_Your goal_. Report every line of the material below that contains the string "tool", reproducing each such line in full.

[Extracted data entries]
— START —
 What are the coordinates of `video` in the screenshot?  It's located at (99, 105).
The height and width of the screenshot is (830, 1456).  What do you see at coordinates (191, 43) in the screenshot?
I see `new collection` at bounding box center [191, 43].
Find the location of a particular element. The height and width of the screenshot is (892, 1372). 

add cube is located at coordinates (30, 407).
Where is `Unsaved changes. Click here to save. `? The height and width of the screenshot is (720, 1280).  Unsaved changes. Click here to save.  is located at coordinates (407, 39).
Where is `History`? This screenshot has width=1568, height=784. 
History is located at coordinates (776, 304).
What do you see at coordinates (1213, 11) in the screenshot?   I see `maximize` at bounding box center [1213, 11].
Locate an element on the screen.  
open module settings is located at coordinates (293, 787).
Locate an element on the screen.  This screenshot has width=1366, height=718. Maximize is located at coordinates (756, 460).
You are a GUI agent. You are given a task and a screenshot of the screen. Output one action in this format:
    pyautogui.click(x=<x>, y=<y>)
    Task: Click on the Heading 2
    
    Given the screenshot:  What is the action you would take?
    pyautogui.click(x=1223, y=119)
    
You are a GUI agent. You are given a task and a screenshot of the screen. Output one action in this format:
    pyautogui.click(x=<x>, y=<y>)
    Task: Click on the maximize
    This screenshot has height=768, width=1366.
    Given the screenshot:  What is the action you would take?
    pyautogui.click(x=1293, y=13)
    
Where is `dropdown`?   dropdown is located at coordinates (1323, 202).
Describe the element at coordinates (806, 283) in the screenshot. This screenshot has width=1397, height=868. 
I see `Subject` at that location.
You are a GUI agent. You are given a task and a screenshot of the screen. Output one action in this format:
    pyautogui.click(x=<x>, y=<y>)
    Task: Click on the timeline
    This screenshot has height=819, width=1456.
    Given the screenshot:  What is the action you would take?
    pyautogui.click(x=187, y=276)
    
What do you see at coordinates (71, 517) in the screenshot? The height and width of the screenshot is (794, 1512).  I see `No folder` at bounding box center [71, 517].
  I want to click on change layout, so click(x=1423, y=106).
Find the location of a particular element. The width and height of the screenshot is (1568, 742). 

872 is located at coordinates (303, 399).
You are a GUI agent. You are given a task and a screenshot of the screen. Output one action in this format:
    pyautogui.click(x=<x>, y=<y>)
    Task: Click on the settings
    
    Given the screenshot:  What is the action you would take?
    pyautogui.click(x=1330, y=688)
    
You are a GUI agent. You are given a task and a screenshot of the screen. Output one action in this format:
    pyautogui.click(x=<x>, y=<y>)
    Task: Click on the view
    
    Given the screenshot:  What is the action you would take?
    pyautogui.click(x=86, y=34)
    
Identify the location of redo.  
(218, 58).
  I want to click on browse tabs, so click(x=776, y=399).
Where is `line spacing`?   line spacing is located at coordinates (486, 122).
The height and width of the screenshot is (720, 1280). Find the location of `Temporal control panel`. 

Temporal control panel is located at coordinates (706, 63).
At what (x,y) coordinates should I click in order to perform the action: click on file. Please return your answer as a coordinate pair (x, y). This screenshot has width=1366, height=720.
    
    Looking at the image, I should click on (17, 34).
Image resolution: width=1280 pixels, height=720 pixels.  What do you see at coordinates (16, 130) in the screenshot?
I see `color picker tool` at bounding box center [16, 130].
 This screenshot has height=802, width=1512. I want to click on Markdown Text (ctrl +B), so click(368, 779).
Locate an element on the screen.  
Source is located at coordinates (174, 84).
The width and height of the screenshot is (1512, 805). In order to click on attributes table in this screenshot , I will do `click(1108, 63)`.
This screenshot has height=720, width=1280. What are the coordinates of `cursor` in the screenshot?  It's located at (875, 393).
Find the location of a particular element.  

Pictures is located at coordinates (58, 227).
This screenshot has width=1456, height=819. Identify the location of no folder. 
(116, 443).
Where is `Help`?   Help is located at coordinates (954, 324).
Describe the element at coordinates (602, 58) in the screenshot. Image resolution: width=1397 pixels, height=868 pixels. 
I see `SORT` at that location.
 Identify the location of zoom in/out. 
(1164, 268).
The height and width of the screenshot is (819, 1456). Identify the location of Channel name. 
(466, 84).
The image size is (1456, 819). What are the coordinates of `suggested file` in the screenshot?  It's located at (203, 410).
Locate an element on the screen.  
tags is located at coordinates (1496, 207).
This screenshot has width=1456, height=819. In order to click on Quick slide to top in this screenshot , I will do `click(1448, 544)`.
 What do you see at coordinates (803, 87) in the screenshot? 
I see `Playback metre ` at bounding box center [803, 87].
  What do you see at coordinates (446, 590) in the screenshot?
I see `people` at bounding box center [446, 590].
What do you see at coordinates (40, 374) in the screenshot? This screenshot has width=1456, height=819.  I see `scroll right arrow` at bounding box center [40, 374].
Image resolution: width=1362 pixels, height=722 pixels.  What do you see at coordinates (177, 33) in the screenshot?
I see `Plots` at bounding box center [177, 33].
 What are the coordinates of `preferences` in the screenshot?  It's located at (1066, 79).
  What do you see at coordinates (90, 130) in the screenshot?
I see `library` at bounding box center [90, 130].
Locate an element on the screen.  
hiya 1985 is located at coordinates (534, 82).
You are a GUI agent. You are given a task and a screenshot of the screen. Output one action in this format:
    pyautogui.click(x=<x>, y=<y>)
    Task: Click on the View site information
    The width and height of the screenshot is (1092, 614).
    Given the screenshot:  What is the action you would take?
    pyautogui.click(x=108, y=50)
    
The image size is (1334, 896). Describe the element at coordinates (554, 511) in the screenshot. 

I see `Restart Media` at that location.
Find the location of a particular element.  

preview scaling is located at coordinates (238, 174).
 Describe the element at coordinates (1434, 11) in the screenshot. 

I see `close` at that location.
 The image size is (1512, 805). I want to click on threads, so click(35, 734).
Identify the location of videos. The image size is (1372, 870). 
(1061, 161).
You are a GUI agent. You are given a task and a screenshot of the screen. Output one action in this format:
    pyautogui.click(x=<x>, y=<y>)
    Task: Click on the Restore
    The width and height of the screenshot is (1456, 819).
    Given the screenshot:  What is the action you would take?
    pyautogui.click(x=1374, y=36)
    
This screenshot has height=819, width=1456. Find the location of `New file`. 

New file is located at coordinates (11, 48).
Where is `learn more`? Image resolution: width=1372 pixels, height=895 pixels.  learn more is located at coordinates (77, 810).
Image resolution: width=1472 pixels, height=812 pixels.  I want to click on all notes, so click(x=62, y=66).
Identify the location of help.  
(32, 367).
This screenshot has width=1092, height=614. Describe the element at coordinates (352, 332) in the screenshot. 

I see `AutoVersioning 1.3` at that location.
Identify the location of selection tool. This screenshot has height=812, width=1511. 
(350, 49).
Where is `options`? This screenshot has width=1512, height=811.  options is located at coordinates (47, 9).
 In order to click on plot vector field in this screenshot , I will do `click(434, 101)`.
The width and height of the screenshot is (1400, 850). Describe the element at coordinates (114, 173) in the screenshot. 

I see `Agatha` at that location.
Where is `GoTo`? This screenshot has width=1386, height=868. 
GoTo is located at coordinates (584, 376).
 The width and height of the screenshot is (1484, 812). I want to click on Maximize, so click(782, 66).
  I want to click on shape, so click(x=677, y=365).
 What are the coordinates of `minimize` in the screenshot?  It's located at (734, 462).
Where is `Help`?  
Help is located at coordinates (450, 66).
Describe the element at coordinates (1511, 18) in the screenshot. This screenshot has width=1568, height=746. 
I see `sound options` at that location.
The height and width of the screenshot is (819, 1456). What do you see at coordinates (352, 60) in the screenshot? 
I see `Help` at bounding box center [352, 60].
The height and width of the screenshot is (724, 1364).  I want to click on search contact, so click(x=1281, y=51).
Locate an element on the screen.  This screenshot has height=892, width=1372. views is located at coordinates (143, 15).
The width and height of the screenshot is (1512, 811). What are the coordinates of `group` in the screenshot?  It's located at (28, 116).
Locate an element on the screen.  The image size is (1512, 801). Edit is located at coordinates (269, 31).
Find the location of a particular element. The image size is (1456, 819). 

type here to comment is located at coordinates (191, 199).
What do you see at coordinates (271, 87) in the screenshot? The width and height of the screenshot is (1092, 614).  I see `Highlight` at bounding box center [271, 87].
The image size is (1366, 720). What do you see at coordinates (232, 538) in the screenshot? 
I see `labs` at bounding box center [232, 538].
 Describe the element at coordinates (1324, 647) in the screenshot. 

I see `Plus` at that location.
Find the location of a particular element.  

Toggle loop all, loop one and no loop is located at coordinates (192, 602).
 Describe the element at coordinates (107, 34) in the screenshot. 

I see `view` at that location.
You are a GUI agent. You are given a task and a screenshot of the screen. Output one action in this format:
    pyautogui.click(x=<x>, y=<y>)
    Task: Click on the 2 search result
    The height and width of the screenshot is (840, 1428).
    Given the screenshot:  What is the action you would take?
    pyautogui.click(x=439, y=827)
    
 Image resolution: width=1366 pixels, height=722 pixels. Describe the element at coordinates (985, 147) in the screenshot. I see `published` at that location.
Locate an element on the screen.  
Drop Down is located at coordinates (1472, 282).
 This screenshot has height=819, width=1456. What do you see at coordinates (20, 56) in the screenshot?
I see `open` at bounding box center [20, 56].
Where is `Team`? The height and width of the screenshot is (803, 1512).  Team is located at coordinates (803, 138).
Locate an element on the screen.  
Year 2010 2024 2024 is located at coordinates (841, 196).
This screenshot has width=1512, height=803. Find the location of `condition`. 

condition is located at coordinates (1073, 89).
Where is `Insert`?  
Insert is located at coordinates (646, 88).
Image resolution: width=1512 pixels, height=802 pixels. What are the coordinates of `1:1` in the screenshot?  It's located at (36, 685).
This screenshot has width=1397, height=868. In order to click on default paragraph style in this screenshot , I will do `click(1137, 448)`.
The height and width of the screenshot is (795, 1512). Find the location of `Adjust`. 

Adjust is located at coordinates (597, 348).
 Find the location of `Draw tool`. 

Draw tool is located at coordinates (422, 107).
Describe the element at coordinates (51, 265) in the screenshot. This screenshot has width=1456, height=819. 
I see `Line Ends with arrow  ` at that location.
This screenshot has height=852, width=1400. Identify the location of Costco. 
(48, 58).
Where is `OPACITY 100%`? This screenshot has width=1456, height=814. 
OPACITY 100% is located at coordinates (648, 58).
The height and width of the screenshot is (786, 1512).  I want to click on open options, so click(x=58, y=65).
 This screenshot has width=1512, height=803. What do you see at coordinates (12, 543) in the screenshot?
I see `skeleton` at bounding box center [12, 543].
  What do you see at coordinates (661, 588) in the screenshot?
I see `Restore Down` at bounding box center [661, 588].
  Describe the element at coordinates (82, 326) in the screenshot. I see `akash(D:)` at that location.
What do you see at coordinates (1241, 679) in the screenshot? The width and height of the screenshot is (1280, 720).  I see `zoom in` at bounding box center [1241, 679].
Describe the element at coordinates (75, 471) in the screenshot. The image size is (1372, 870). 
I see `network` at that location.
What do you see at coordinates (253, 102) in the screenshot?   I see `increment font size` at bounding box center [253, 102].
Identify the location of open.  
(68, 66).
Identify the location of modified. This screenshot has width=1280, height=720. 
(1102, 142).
— END —
_Output for this exercise_.
I see `color picker tool` at bounding box center [16, 130].
Identify the location of selection tool. This screenshot has height=812, width=1511. 
 Find the location of `Draw tool`. 
Draw tool is located at coordinates (422, 107).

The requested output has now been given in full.